▶ [Directions]:
Can you carry on the blog post below about randomness and libertarian free will, starting right after its final sentence?

▶ [Source extract]:
Oct 052015
 

The-Free-Will-Machine-cartoon

I interrupt my normal blog posting time to give you a silly little cartoon that illustrates the absurdity of “libertarian” (not to be confused with the political position) free will, also known as “contra-causal” free will. The idea that “randomness” could in some way make a decision more “free” is one that baffles the best of us, yet there are some people who believe that indeterminism or randomness in some way helps grant some sort of free will.

This mistake most often comes from the “Free Will vs. Determinism” accounts that historically pit free will against causal determinism. Libertarians tend to think that if we can show that the universe is not entirely “causally deterministic”, that if there is some “indeteminism” (whatever notion of indeterminism you want) in the universe, that free will is possible in light of a lack of the determinism that makes it impossible.

The problem, however, is that indeterminism is just as incompatible for free will as determinism. Worse than this, if random or uncaused events actually had any say in our decision making process, they would be events that would be totally outside of our ability to choose those events. The chances are such events would be a detriment to our decision making process.

▶ [Data lines]:
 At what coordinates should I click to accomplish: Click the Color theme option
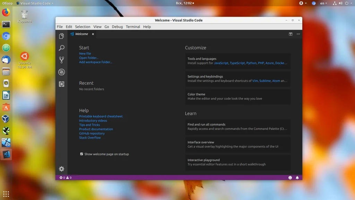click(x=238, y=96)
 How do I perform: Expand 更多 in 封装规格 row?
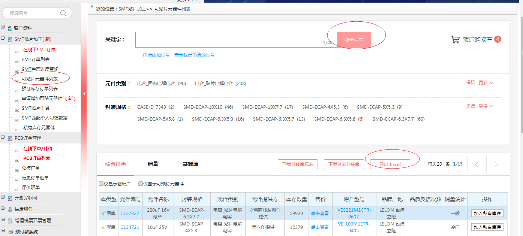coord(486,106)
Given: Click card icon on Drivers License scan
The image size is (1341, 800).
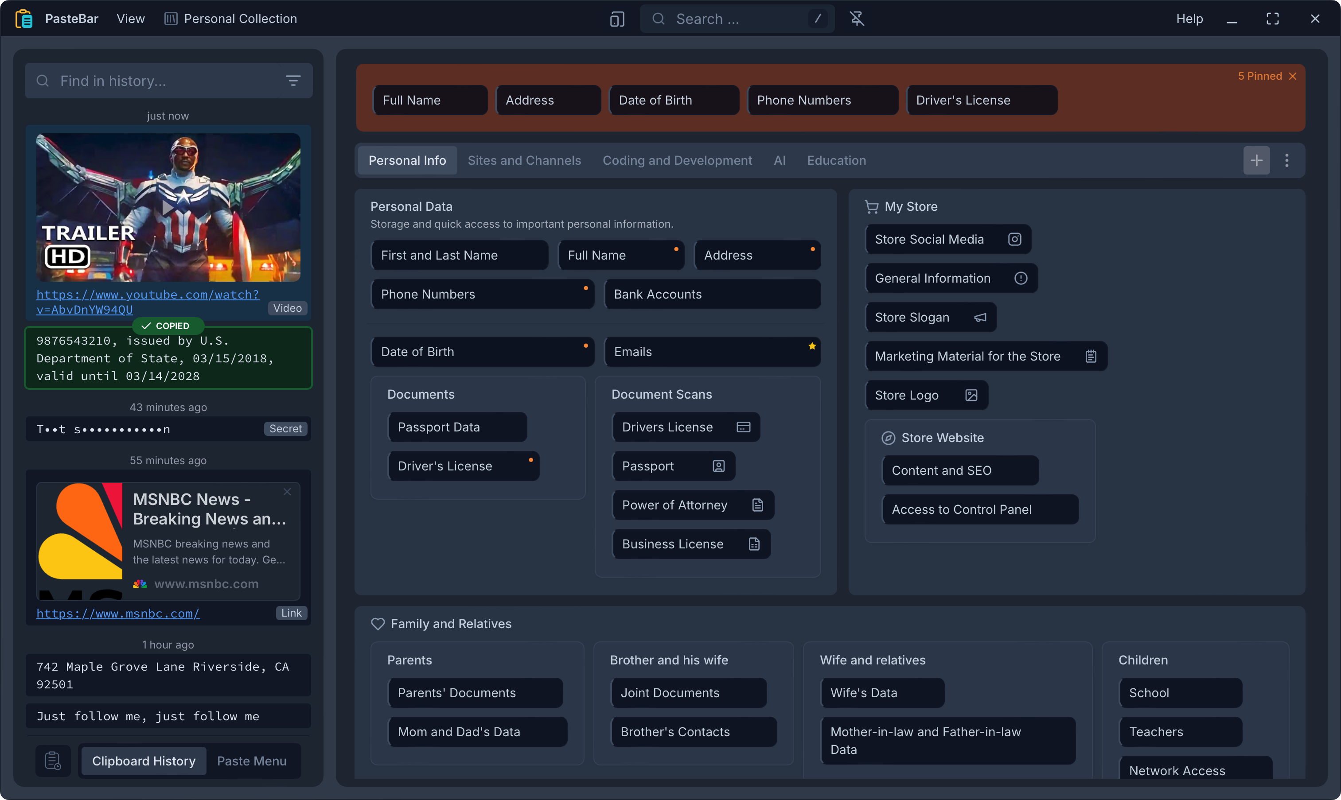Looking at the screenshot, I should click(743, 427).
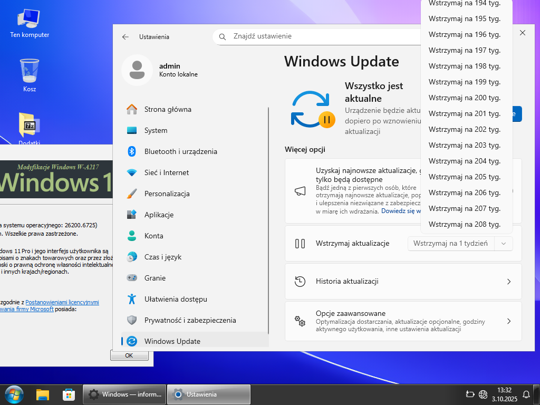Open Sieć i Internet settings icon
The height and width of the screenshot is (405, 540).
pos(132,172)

==

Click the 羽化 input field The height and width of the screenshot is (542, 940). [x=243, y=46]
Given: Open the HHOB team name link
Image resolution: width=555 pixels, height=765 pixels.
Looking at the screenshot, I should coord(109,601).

▶ [Final result]:
Causality gives our processes consistency, and though we cannot freely will our decision and our will itself is a forced event, our consistent causal will leads to the decision. Throw in some totally random variables that have some effect on our thoughts and decisions and all consistency of thought and decision making get’s thrown out the window.

This makes the libertarian position one that displays how far into absurdity some are willing to go in order to say they have “free will”. In reality, any decision that is reliant on truly random variables (or even pseudo-random variables tantamount to a roll of dice) are about as free as the decision of popping off the other guys head off in the cartoon when being asked to choose a card.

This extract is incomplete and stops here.